§ **Problem to work on**: Read through the entries below and copy each line where "agent" turns up.
Available records below:
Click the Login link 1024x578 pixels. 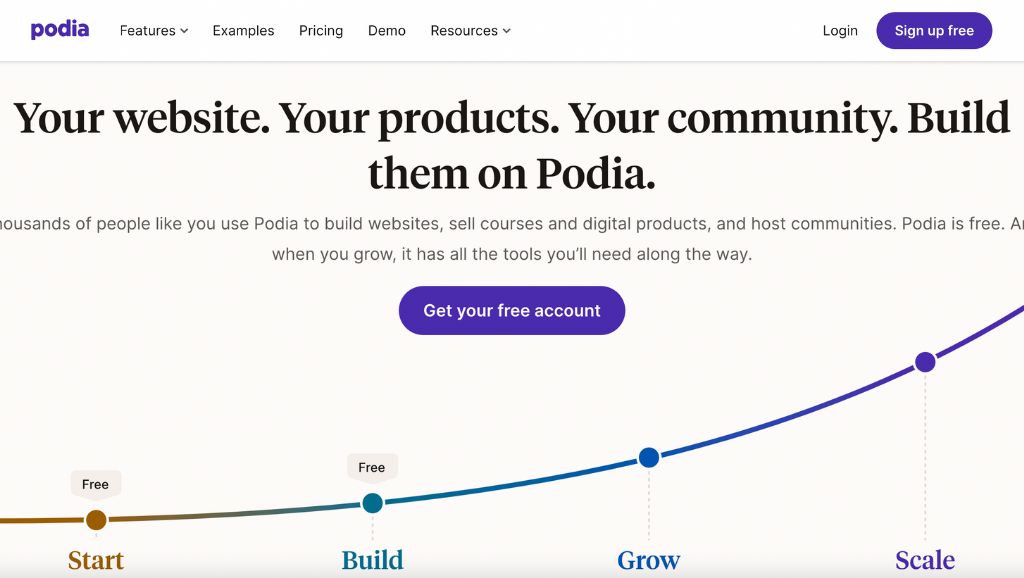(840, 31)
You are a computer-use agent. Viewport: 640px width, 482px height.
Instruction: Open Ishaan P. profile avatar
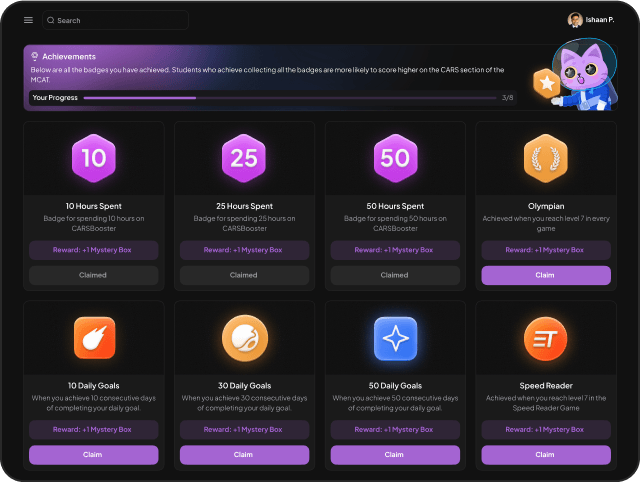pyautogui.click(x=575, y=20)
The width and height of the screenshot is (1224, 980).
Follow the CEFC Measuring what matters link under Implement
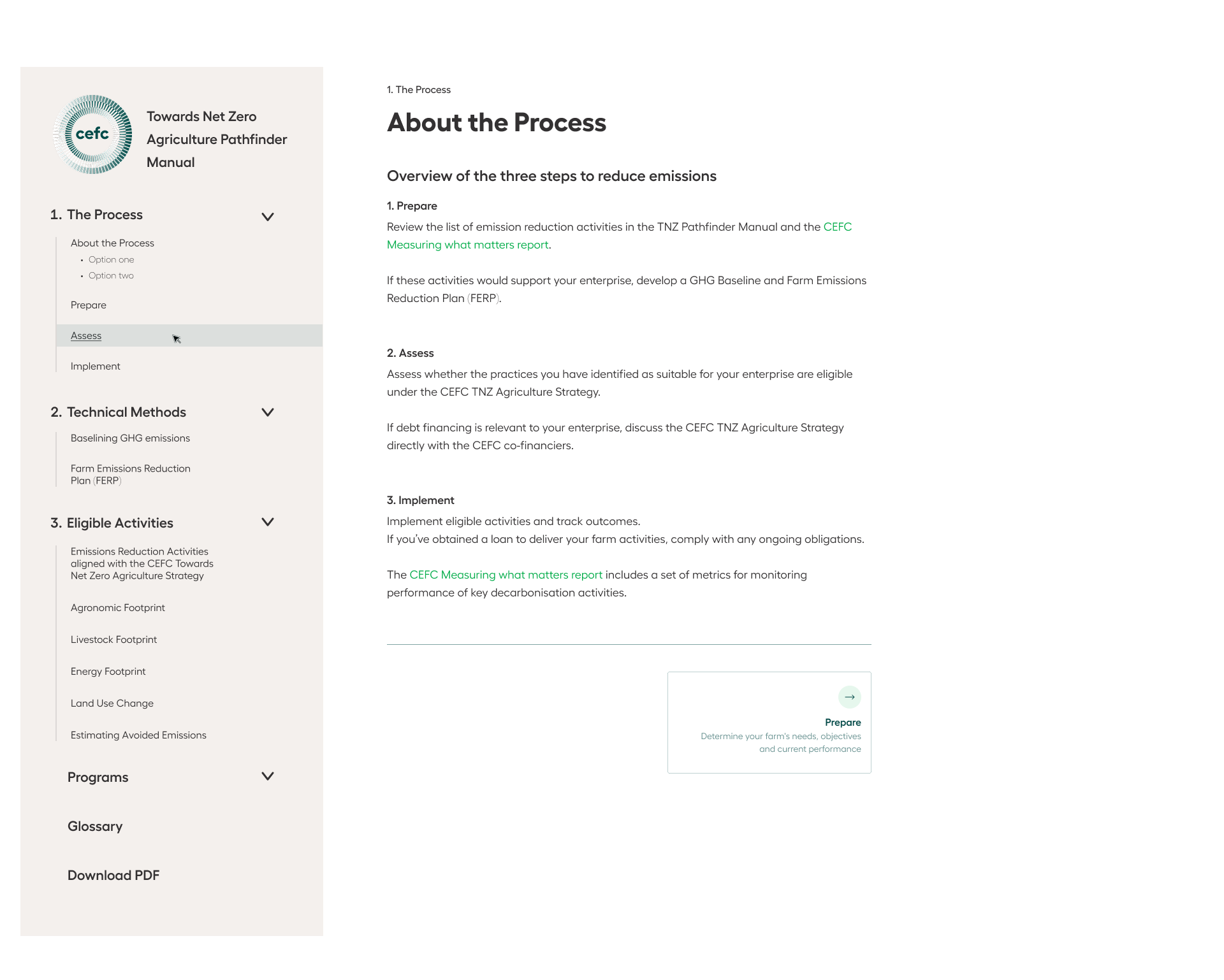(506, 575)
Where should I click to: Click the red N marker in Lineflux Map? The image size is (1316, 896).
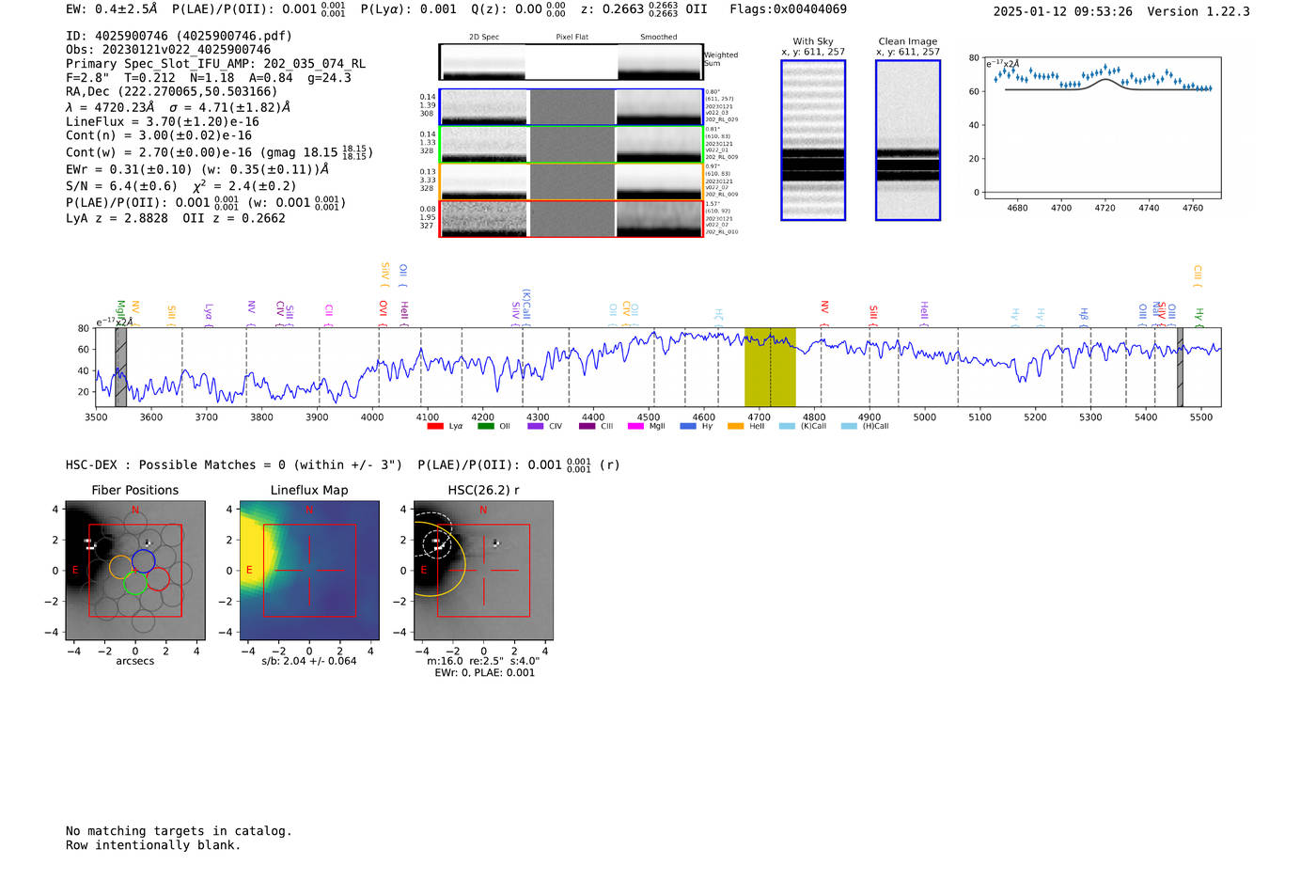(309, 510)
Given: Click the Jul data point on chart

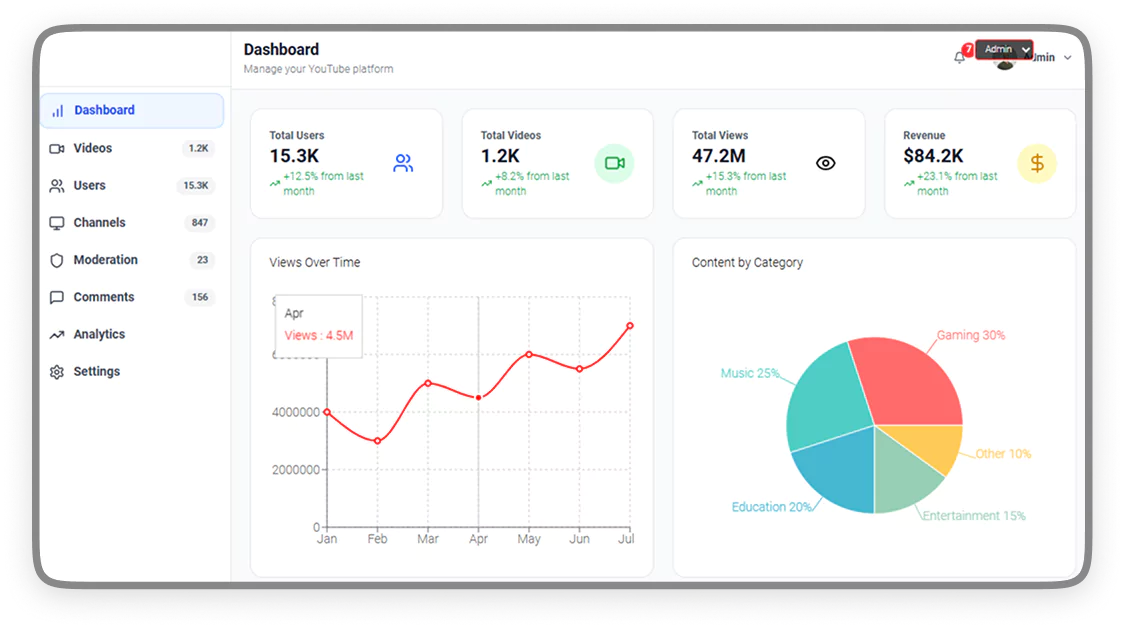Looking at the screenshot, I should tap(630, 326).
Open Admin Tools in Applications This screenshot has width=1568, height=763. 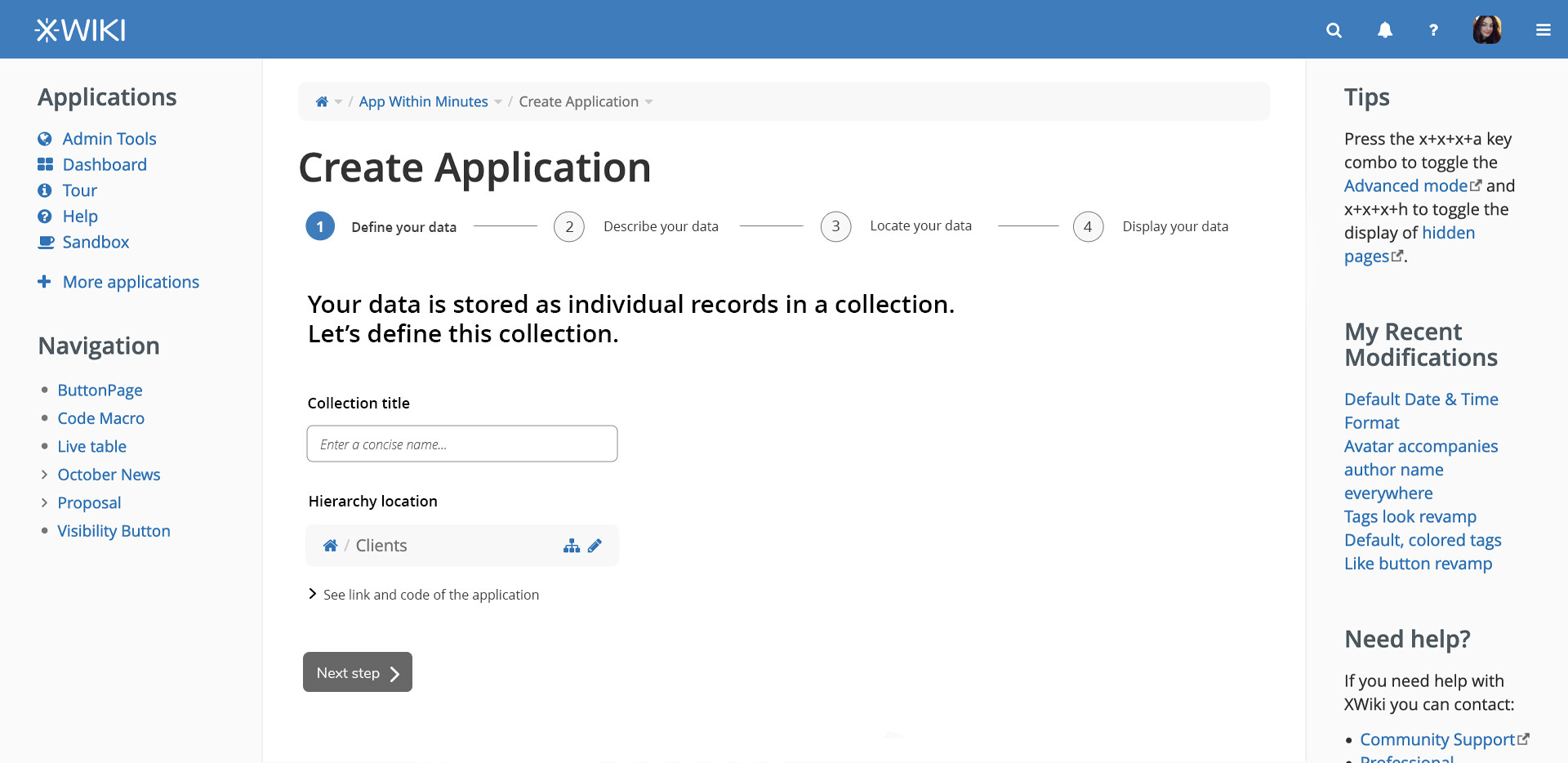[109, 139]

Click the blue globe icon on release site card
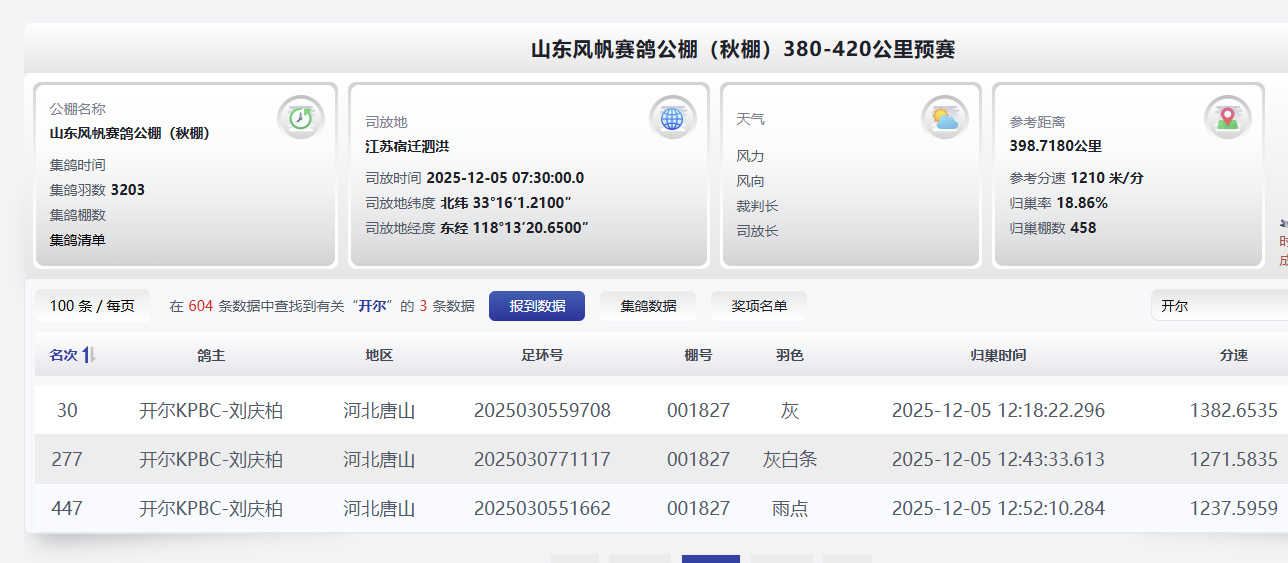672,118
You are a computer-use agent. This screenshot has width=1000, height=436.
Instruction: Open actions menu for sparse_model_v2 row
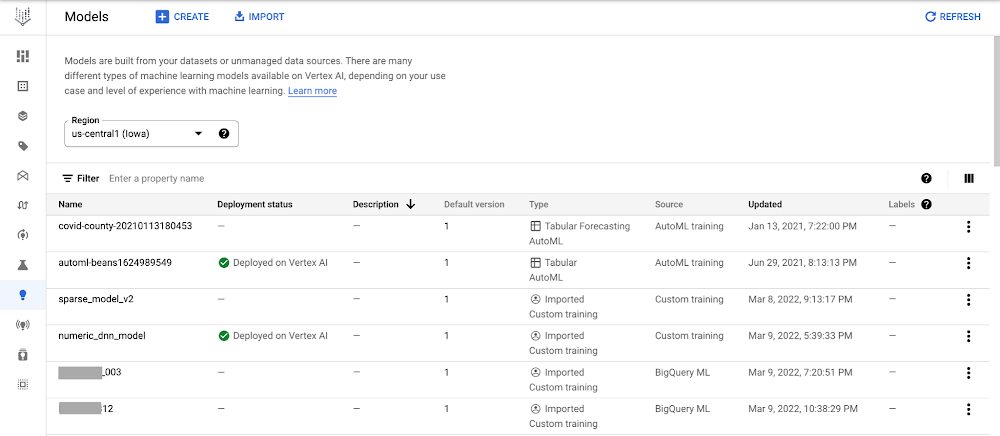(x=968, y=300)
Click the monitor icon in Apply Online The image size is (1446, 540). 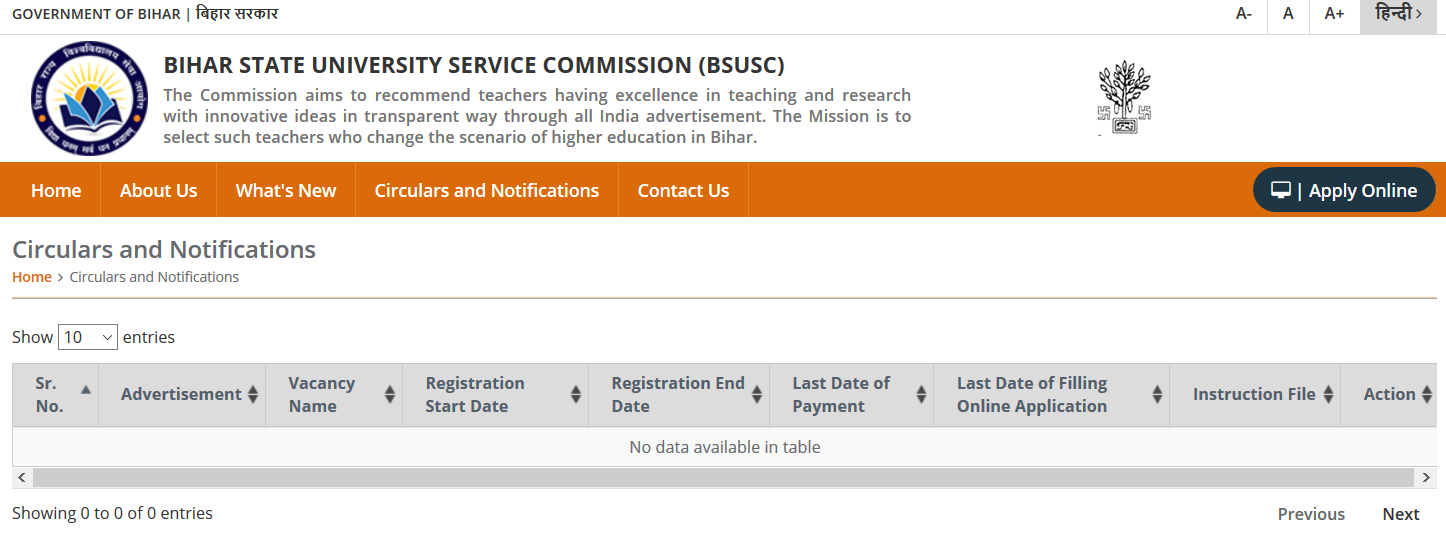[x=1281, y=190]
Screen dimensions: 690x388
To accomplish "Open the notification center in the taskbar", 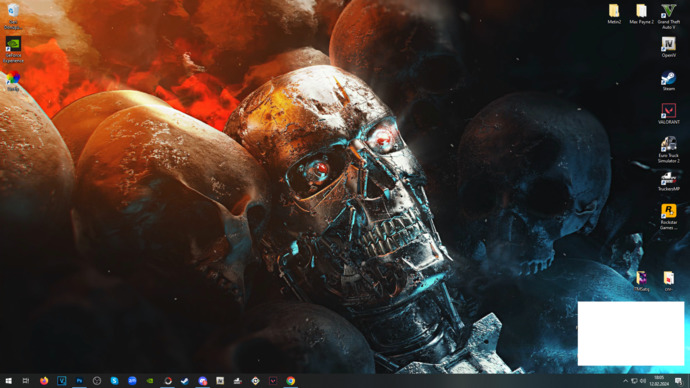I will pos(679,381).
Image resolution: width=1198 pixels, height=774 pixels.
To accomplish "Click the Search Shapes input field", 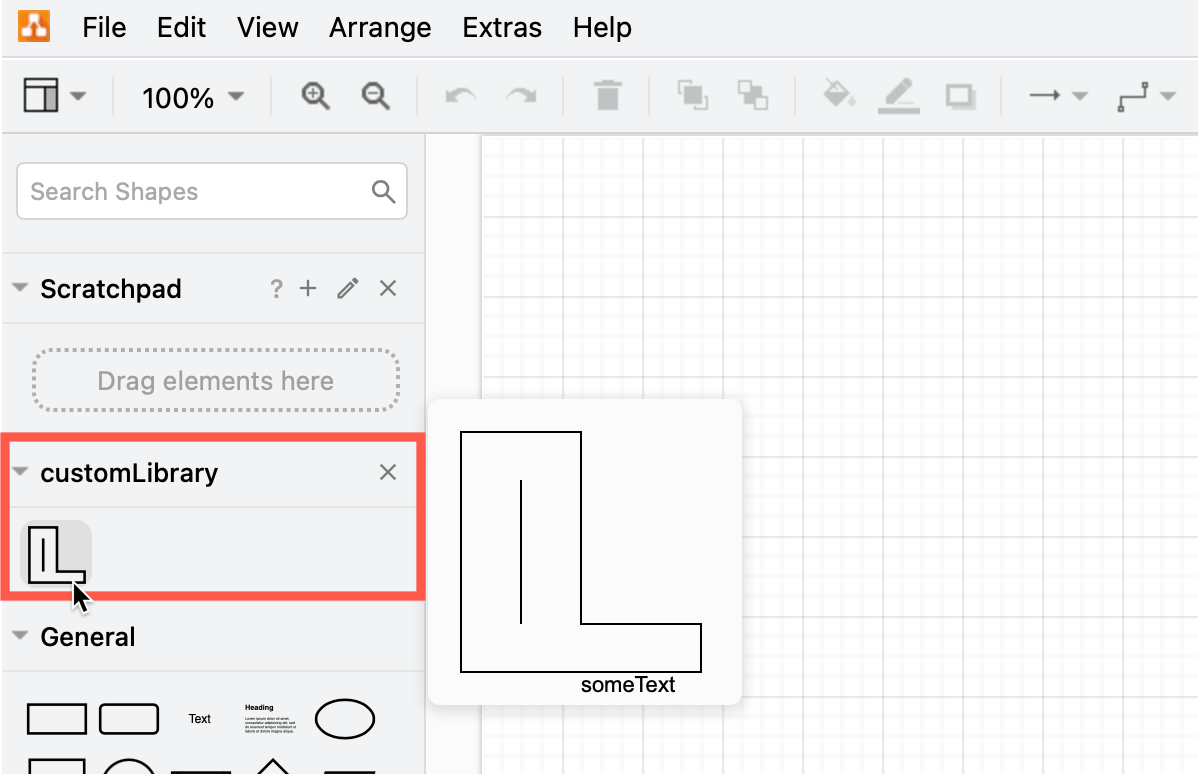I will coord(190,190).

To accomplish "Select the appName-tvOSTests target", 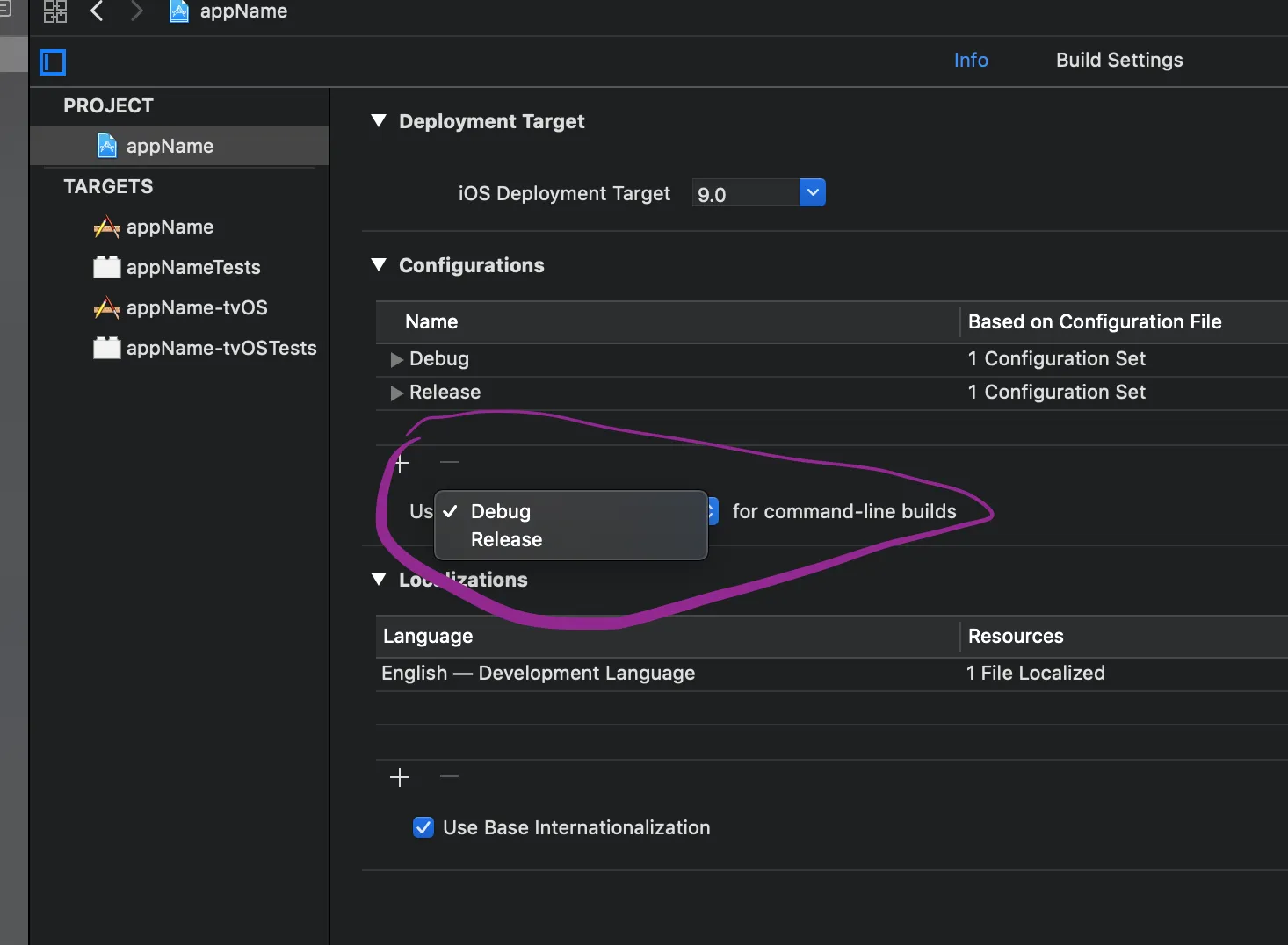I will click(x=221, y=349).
End of Available records.
§ **Task solution**:
You are a computer-use agent. Viewport: 640px width, 482px height.
You are a computer-use agent. This screenshot has width=1000, height=436.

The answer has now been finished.